Me digam o que estão achando, amoreees!

     Já faziam 40 minutos? Mais que isso? Talvez até mais de uma hora. Kelvin não sabia ao certo, até porque o cara no banco da frente tinha seu celular. Eles estavam viajando por uma rodovia, tinham saído do perímetro urbano a algum tempo e pra piorar a noite em claro que tinha passado lendo, começava a cobrar dele, estava tentando ficar acordado, talvez o estresse fosse um pouco demais pra ele, mas não estava realmente com medo, sabia que se resolveria, o que lhe preocupava de fato era a reação de seu pai quando soubesse e a decepção que passaria dias lhe mostrando sentir. Mas uma meia hora talvez e ele adormeceu.
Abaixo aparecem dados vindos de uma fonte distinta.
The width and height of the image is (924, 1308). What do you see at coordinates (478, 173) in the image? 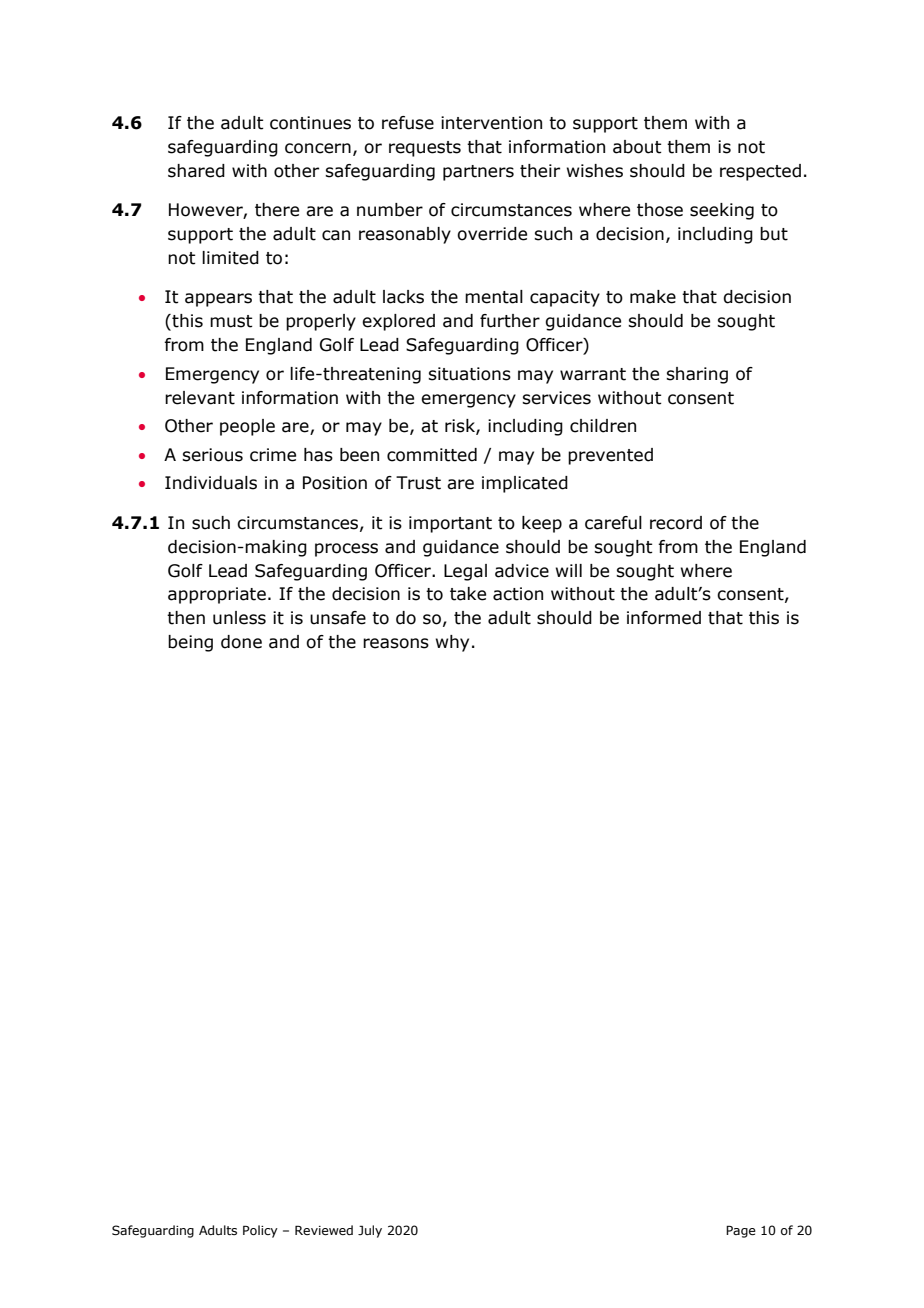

     Kelvin acordou quando sentiu alguém cutucar seu braço e uma voz que dizia: já chegamos, rapaz! Abriu os olhos, um pouco ofuscado pela claridade, era dia. Já era dia e ele não tinha ideia onde estava e quanto tempo tinha viajado. Olhou pra fora e viu uma casa enorme, linda e o entorno parecia rural. Perguntou onde estava e não teve resposta, percebeu que estava com fome e seguiu o homem, agora a luz do dia podia ver que pelo porte, era provavelmente um segurança. Foi levado até um quarto, era um quarto bonito, com uma cama de casal, um roupeiro, uma mesinha ao lago da cama com abajur e um sofá logo abaixo da janela, a janela tinha grades, mas dava visão pra um jardim bonito e mais longe podia ver montanhas e o nascer de um lago. Sentou alí no sofá quando foi deixado sozinho e notou também uma porta, que certamente dava acesso a um banheiro, tentou várias vezes em vão decifrar o que estava acontecendo, pensou em motivos bizarros de estar alí, pensou até que seu pai poderia estar lhe dando uma lição, mas aquilo não fazia o estilo dele. Algum tempo depois, uma empregada entrou com uma bandeja com frutas, suco e um sanduíche e a barriga de Kelvin quase se contorceu.

     Ela colocou a bandeja na mesinha e lhe deu um sorriso educado com um aceno de cabeça.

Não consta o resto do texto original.